Last weekend we drove over to Monterey where, years ago, we had spent many happy summers. The old brown-shingled Cape we rented there was a mile or so down the road from Rawson Brook Farm which makes and sells Monterey Chèvre cheese. We used to walk from our place to the farm at least once a week along one of the prettiest stretches in the Berkshires. Nothing much has changed. New Marlborough Road still meanders past fields of corn flowers and goldenrod, over a brook, up a hill lined with ancient maples, and down into a long valley. Follow the road over the brook again and there off to the left, you’ll see a herd of American Alpine goats, sunning themselves in a paddock.
You’ve arrived at Rawson Brook Farm. The goats belong to Susan Sellew who has been making Monterey Chèvre on the property since 1984. It’s a quiet, peaceful spot. The three different flavors of cheese — Plain, Thyme and Olive Oil, and Chives and Garlic — are still sold in the milking shed on the honor system. They’re also available in stores around the area.

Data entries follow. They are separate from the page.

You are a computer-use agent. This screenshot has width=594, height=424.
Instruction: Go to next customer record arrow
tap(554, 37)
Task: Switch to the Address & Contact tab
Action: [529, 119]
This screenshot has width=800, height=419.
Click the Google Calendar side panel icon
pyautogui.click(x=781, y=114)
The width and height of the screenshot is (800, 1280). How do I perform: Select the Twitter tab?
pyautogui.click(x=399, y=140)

We ran into Susan on her tractor as we were leaving, and she told us she was on her way to the vegetable garden to harvest garlic. We took a moment to catch up on mutual acquaintances, the weather, and gardens — the conversational staples of country life. She agreed with my observation that the hard-learned lessons the garden teaches us one year never seem to apply the next. “But you have to be patient,” she said. “Because it all evens out in the end, don’t you think?” Then she shifted into gear and rattled off down the hill.
A lot of patience has certainly gone into making Susan’s mild, moist, fine-grained Monterey Chèvre. It’s easily spreadable — on freshly toasted multi-grain bread, perhaps, and topped with left-over ratatouille. Or try this simple, fast, and delicious recipe that I’ve adapted from the Union Square Cookbook for skinless, boneless chicken breasts, stuffed with chèvre cheese and herbs.

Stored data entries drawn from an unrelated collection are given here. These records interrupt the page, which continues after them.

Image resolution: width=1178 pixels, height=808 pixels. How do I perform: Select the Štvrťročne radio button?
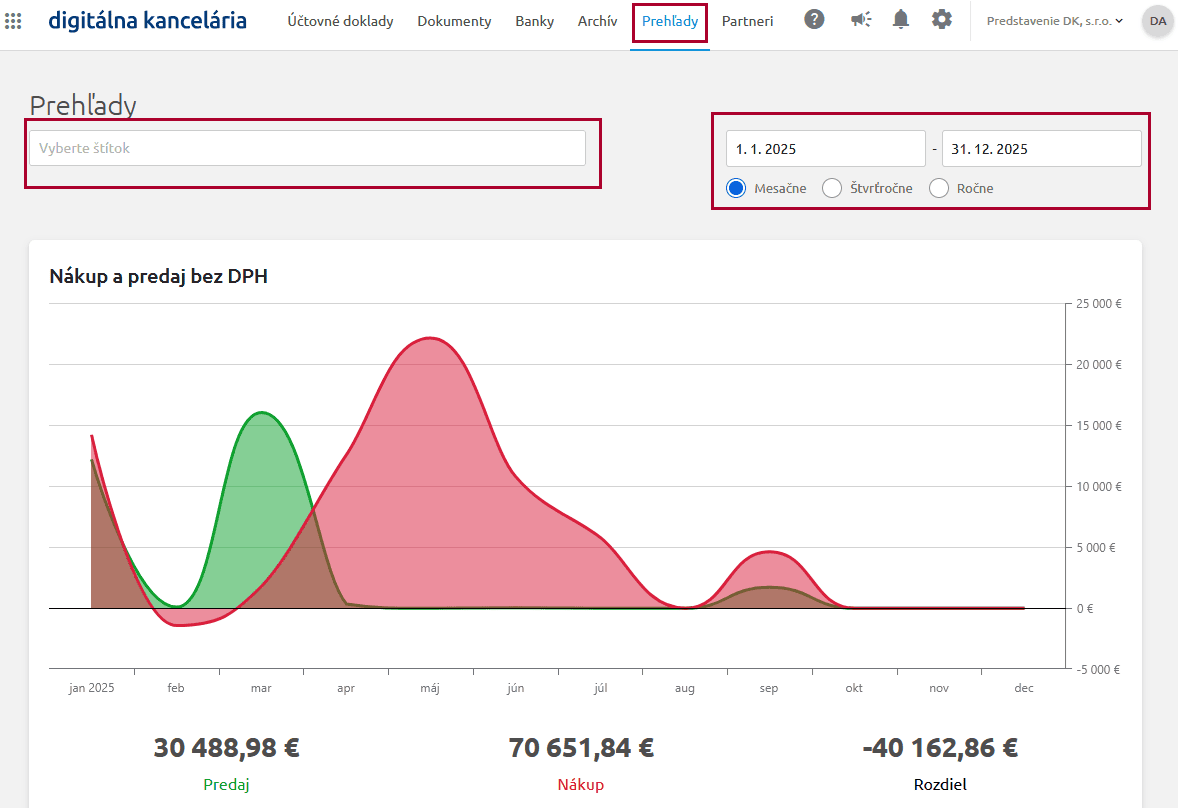(x=832, y=188)
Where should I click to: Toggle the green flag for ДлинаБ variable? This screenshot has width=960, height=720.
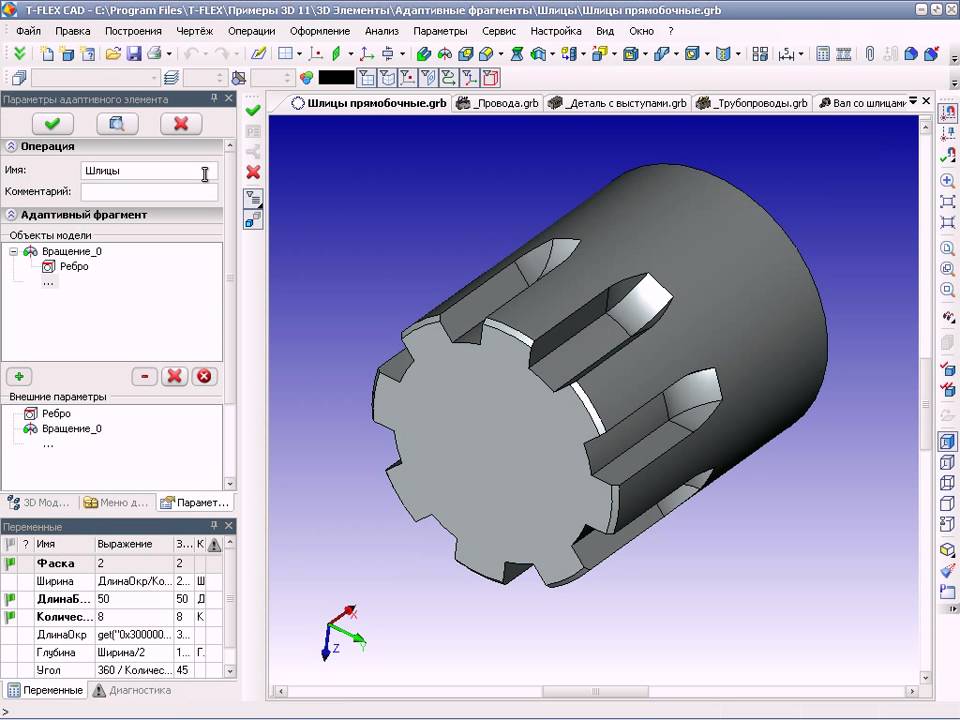(x=11, y=599)
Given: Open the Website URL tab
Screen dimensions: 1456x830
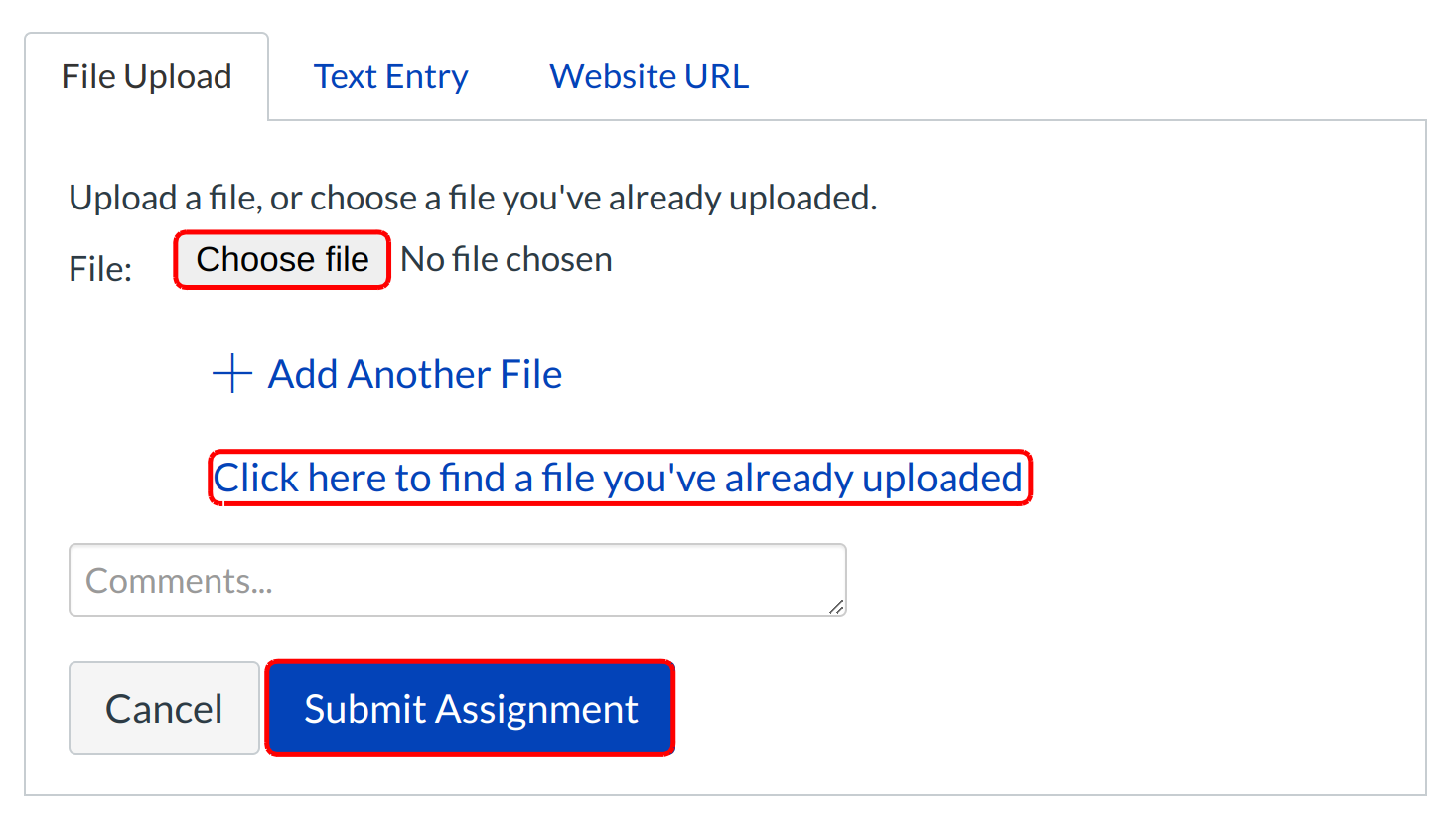Looking at the screenshot, I should click(649, 76).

Slit a pocket lengthwise in the breast and spoon in (I actually do this with my fingers) chèvre, softened with some olive oil, and mixed with a handful of chives and herbs. Sprinkle with salt and pepper and then saute until nicely browned in olive oil or butter. I usually put the stuffed breasts in the oven for 10 minutes or so at 375 to make sure they’re cooked through and to let the chèvre/chive mixture infuse the breasts and melt a bit into the pan. Spoon the melted chèvre/chive sauce over the breasts when you serve. The chicken is particularly good with fresh asparagus and couscous.
What are you cooking these days? Send me word in the comments section below. It would be nice to hear from you!
Our family favorite for Thanksgiving is carrot pudding. And this year, instead of one shared with the family, three were created as we passed the holiday in separate home venues but each with a carrot pudding, center (of ring shape) filled with peas, a colorful site this time of year! It is a sort of dessert masquerading as a vegetable at the table next to the turkey.
Thank you for sharing all you do and enjoy!
Thank you, Claudia. You’ve inspired me to try my hand at carrot pudding!